GIVEN PASSAGE:
□ □ □ □

My order came up as I was pumping horseradish sauce into a little paper cup at the condiment station, and once I had finished, I took my tray, across the dated, yet squeaky clean dining room to a genuine simulated burled walnut table that reminded me of the dash on an '82 AMC Concord. My sandwiches were wrapped in red and white Barn’rds branded wrappers that looked like they were designed no later than the early nineties, while my pasta salad and beverage were in unbranded containers. I unwrapped the plain sandwich first, and found it stuffed with real, unprocessed roast beef, cooked medium well. My first bite elicited memories of Happy Chef where I tasted the world’s blandest chili. Like the last operating Happy Chef, the last operating Barn’rds doesn’t do much in the way of seasoning, at least not when it comes to their roast beef. Despite a generous portion of meat on my sandwich, I tasted more bun than beef. I decided at that point that the precautionary horseradish I had procured was a necessity, and the majority of it went on the sandwich, and vastly improved the remaining bites. The barbecue beef sandwich, unsurprisingly, tasted more barbecuey than beefy, but it was a nice barbecue flavor smoky and sweet with just a touch of heat. As I looked over the wall of sandwiches while enjoying a very pleasant, and freshly prepared pasta salad, and a baked-in house M&M cookie, I concluded that the blandness of the meat was fully intentional.

Either a printer somewhere is still making those labels, or the owners of the Wichita Barn'rds ordered half a million of them back in '88.
Actual meat on a bun

Half of the sandwiches on the menu contained the signature Barn’rds beef, and each was dressed and sauced differently. The majority of flavor, and seasoning, was designed to come from the sandwiches’ toppings rather than the seasoning of the meat itself. A more prominent flavor profile from the meat might work well with barbecue sauce, but may not play as nice with horseradish, au jus, or jalapeño ranch sauce. And what the Barn’rds beef lacks in flavor, it makes up for in texture. While modern Arby’s roast beef has the texture of boiled bandaids, with rubbery layers that uniformly snap when you bite into a Beef and Cheddar, Barn’rds beef is has the slightly chewy yet tender texture of a quality prime rib. You know you’re eating a slice off a real cow when you eat at Barn’rds, which depending on what kind of person you are, may or may not be a pleasant thought.

□ □ □ □

EXERCISE PROMPT:
In the Barn’rds review, why does the writer conclude that the blandness of the roast beef is intentional?

DATASET EXTRACT:
□ □ □ □

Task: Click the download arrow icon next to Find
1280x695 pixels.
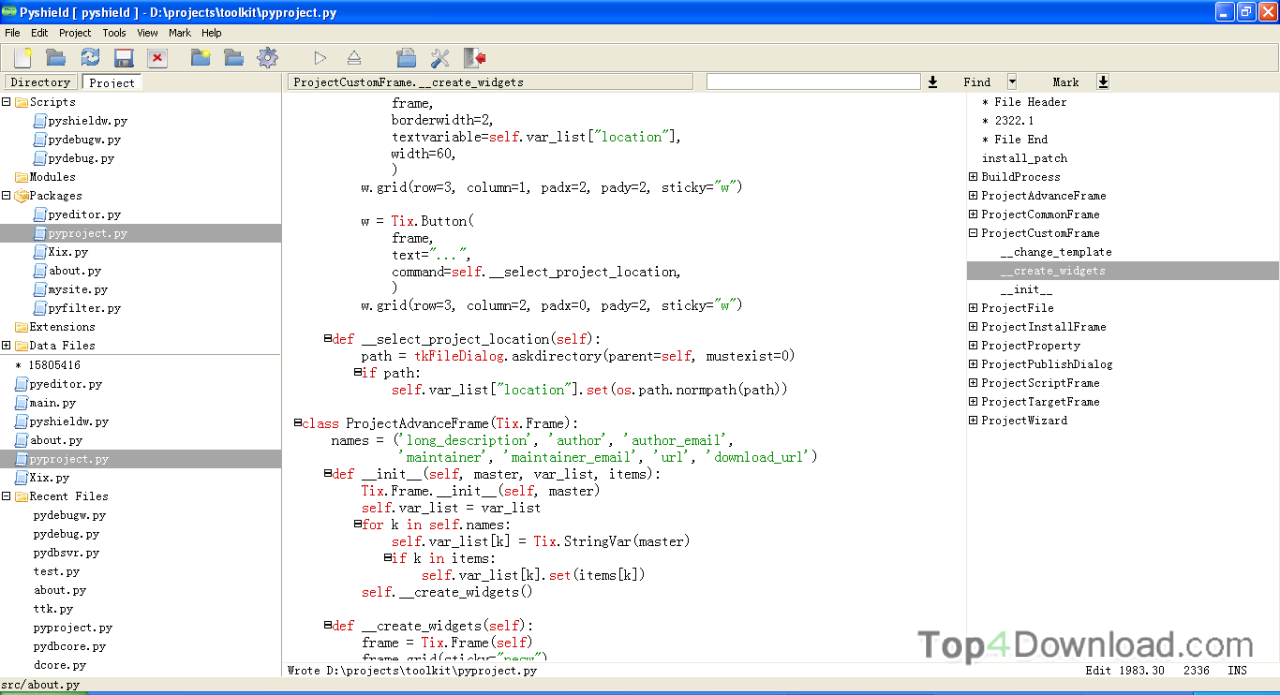Action: click(932, 81)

□ □ □ □

SOLUTION BELOW:
Half the sandwiches use the same Barn’rds beef, each dressed and sauced differently, so most of the flavor and seasoning is meant to come from the toppings. A stronger-tasting meat might suit barbecue sauce but may not go as well with horseradish, au jus, or jalapeño ranch sauce.